Checkpointing and Watermarks
This tutorial teaches you to use Varpulis checkpointing for state persistence and watermarks for out-of-order event handling. You'll start with basic state recovery and build up to watermark-driven window closure -- each step includes runnable VPL programs you can validate and test.
What You'll Learn
- How engine state (windows, variables, counters) is checkpointed and restored
- Count window and session window state continuity across restarts
- The checkpoint/restore lifecycle: process, snapshot, kill, recover
- Checkpoint pruning and retention policies
- Watermark tracking with
.watermark(out_of_order: ...)syntax - Late-data tolerance with
.allowed_lateness(...)syntax - Watermark-triggered window closure
Prerequisites
- Varpulis built and on your
PATH(see Getting Started) - Basic VPL knowledge: streams,
where,window,aggregate(see Language Tutorial) - Familiarity with contexts is helpful but not required (see Contexts Tutorial)

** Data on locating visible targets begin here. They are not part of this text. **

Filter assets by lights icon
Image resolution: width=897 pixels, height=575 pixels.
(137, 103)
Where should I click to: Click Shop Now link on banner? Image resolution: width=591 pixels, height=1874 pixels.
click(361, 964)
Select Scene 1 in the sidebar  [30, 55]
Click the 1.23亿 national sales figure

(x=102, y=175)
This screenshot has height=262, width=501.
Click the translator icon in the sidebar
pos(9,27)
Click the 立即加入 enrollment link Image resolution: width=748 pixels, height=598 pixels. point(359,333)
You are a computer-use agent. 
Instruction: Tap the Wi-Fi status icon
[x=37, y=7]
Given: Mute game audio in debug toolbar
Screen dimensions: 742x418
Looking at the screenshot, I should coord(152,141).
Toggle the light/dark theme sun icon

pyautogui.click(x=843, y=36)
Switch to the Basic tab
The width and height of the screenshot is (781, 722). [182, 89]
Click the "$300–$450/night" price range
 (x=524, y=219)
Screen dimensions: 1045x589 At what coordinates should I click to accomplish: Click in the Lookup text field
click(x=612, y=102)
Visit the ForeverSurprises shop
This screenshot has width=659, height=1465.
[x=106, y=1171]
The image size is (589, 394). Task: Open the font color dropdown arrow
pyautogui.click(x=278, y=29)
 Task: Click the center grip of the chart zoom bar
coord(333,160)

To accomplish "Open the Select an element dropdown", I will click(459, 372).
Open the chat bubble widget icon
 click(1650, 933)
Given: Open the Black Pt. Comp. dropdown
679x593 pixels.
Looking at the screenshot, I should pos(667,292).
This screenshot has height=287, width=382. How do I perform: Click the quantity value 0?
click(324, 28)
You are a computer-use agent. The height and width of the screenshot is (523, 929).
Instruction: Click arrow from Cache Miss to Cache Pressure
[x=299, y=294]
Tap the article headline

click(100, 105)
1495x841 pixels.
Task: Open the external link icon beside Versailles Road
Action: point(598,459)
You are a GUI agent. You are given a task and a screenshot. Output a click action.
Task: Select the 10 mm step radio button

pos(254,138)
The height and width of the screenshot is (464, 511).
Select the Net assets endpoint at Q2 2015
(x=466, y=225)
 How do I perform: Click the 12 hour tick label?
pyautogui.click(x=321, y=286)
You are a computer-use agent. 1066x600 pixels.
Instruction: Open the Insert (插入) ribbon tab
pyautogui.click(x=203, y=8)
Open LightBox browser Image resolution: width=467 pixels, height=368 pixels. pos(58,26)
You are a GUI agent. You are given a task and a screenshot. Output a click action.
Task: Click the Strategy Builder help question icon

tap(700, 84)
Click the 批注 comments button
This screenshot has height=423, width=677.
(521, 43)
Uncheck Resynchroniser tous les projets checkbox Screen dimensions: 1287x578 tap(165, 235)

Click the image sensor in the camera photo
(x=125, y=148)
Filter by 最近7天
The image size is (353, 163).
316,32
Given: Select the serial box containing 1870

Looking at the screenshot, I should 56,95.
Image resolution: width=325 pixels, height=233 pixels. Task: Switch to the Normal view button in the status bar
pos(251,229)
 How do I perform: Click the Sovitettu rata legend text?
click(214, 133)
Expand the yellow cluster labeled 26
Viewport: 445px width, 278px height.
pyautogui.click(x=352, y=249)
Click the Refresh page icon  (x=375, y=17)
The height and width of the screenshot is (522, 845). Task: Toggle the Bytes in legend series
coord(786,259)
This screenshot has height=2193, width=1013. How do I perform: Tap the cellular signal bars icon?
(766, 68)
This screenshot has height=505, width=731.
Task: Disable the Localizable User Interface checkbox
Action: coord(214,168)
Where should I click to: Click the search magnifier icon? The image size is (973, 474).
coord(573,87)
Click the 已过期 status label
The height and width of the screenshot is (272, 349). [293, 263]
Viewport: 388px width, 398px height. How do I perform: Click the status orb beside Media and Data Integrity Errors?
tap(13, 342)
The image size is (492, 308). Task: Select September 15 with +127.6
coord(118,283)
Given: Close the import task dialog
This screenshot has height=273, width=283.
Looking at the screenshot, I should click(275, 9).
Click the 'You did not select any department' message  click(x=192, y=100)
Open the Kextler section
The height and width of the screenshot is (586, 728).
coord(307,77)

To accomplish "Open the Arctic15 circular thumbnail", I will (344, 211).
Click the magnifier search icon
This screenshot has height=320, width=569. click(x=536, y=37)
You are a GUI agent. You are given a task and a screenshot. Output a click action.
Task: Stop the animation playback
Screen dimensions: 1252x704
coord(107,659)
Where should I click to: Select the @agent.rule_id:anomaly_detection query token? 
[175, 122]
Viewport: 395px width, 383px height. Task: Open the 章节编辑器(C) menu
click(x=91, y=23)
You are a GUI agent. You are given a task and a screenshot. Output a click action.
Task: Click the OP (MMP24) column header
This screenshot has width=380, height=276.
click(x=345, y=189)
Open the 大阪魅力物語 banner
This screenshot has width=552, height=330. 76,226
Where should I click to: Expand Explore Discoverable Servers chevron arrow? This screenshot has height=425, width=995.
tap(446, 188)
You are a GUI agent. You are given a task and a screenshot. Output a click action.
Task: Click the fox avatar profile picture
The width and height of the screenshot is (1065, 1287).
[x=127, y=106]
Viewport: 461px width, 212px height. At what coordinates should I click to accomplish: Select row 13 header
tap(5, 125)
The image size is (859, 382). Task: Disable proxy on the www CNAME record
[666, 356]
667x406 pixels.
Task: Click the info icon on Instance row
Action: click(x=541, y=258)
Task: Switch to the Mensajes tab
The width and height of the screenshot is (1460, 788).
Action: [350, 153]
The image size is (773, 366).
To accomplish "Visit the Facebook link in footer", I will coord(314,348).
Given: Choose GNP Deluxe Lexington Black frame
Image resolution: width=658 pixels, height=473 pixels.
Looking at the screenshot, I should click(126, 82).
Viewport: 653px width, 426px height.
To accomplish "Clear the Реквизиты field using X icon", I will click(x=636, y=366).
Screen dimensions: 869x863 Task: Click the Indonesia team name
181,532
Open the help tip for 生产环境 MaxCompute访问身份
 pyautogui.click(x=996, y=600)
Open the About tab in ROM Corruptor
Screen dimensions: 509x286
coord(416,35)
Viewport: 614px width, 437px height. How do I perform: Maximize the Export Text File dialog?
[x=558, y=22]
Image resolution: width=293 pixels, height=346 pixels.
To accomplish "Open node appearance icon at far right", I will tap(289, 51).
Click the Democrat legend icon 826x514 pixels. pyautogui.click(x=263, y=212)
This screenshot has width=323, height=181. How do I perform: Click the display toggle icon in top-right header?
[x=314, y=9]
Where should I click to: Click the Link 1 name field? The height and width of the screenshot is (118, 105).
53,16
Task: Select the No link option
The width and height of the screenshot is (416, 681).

Part 1: Count Window State Recovery
The simplest checkpoint scenario: a count window that accumulates events. If the engine restarts mid-window, the events already received must survive so the window completes correctly.
The Program
Create a file called checkpoint_count_window.vpl:
# Checkpoint Test: Count Window with Aggregation
# A window of 5 events collects sensor values and computes sum + count.
stream WindowedSum = SensorEvent
.window(5)
.aggregate(total: sum(value), count: count())
.emit(sum: total, n: count)This stream collects 5 SensorEvent events, then emits the sum and count.
Test Data
Create checkpoint_count_window_phase1.evt (events before the restart):
# Phase 1: First 3 events (checkpoint after these)
SensorEvent { value: 10 }
SensorEvent { value: 20 }
SensorEvent { value: 30 }Create checkpoint_count_window_phase2.evt (events after the restart):
# Phase 2: 2 more events after restore (fills window: 3 restored + 2 new = 5)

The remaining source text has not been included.